From Centre for the Study of the Legacies of British Slave-ownership, University College London:

For two centuries Britain was deeply involved in chattel slavery in its colonies in the Caribbean and mainland Americas, where enslaved people produced sugar, coffee, cocoa, cotton, mahogany, indigo and other tropical goods. The enslaved people were either themselves captive Africans forcibly transported across the Atlantic, or the descendants of such people and born in captivity in the British colonies of the Caribbean and mainland Americas. In this period wealth from slavery permeated Britain’s economy and society, and the legacies of British colonial slavery continued beyond the abolition of Britain’s slave-trade in 1807 and of slavery itself in 1833/34. After the end of Britain’s own slave-empire, its cotton industry continued to depend on slave-grown cotton from the southern states of the US until 1865.

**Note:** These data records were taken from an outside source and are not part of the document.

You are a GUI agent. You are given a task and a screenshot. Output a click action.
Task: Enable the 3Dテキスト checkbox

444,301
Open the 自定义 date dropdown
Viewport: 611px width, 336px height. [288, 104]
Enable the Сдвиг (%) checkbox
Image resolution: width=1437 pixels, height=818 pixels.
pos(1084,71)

In the work of the Centre for the Study of the Legacies of British Slave-ownership devoted to recovering the legacies of slave-ownership and re-inscribing slavery in Britain’s history, we have for several years been concerned about the reflexive association of Henry Tate, of Tate & Lyle and of the Tate galleries with the slave-trade and slave-ownership. This association has been expressed in many places, including Tate’s own website. The issues raised by Tate & Lyle and the Tate galleries are more complex and relate to the periods after the abolition of slavery under the 1833 Act (which became effective in 1834 and under which the enslaved people became free in 1838).

Neither Henry Tate nor Abram Lyle was born when the British slave-trade was abolished in 1807. Henry Tate was 14 years old when the Act for the abolition of slavery was passed in 1833; Abram Lyle was 12. By definition, neither was a slave-owner; nor have we found any evidence of their families or partners owning enslaved people.

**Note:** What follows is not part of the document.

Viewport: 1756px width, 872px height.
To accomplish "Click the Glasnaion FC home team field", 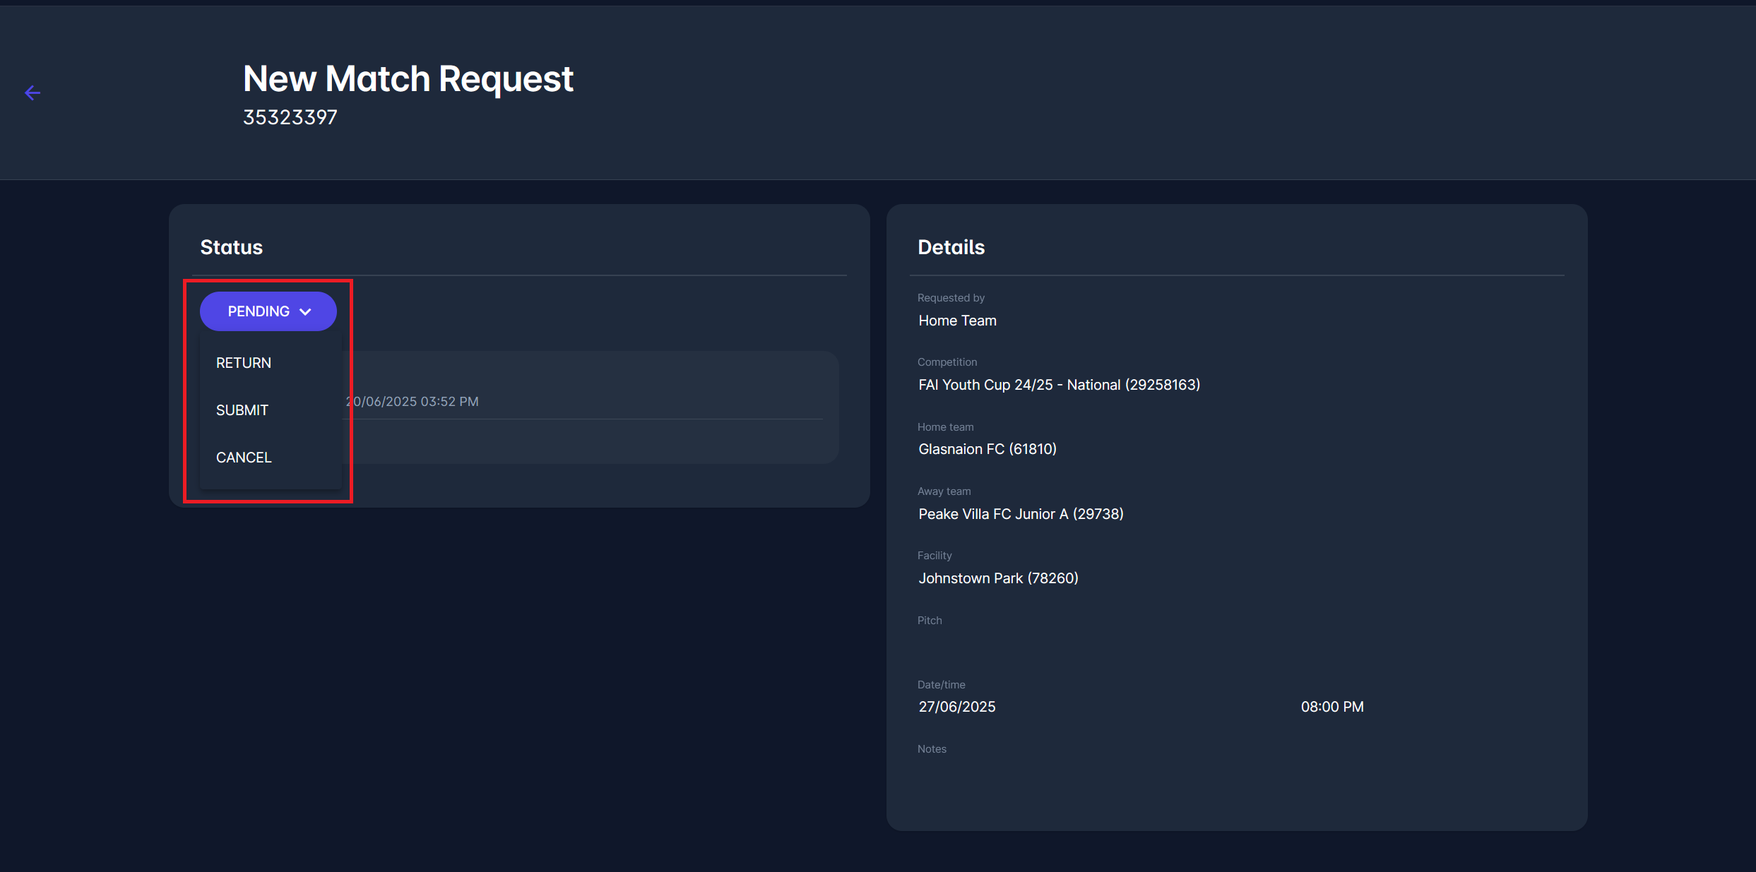I will tap(987, 449).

However, we believe the firms founded by the two men, which later combined as Tate & Lyle, do connect to slavery in less direct but fundamental ways. First, the sugar industry on which both the Tate and the Lyle firms (the two merged in 1921) were built in the 19th century was itself absolutely constructed on the foundation of slavery in the 17th and 18th centuries, both in supply and in demand. Without slavery, the British sugar industry and the wider Atlantic sugar industry would not have existed in the form and on the scale they did. Henry Tate’s career began as an apprentice to a dry goods merchant; Abram Lyle’s father was a cooper in Glasgow whose firm Abram Lyle joined. Both these precursor businesses were closely connected to slave-grown sugar, which formed the basis for developing the consumer market served by dry goods merchants and for fostering supporting industries such as cooperage that furnished the casks for transportation of sugar and rum. Throughout the period of slavery, sugar grown in the British colonies had been brought into Britain at lower tariffs than sugar from foreign producers, thus protecting British slave-owners from foreign competition in the domestic market.

Secondly, after the end of Britain’s own slave-economy, Britain’s sugar, including sugar for the Tate and Lyle companies, continued to come mainly from the Caribbean and South America. We do not know whether either sourced raw sugar from the slave-states of Cuba and Brazil which, after the equalisation of sugar-duties beginning in 1846, had become competitive suppliers to the British market and which remained slave-economies. Raw sugar imported from the British Caribbean by the Tate or Lyle companies in the post-slavery era would have been from estates established under slavery but worked at that point by wage-labourers and, in the case of British Guiana and Trinidad, by indentured labour, a system which lasted into the early 20th century. The monoculture of sugar, and the land-ownership and labour practices implemented by British firms that dominated the industry in the British colonies in the second half of the 19th century and most of the 20th century, contributed to the progressive under-development and impoverishment of the Caribbean.

Thirdly, Tate’s collections include items given by or associated with individuals who were slave-owners or whose wealth came from slavery. For example, J.M.W. Turner's Sussex sketchbooks were connected with commissions from John Fuller; Sir Joshua Reynolds’s The Banished Lord was presented by Rev. William Long; and Reynolds's The Infant Samuel was bequeathed by Charles Long, Lord Farnborough.

While it is important to emphasise that Henry Tate was not a slave-owner or slave-trader, it is therefore not possible to separate the Tate galleries from the history of colonial slavery from which in part they derive their existence.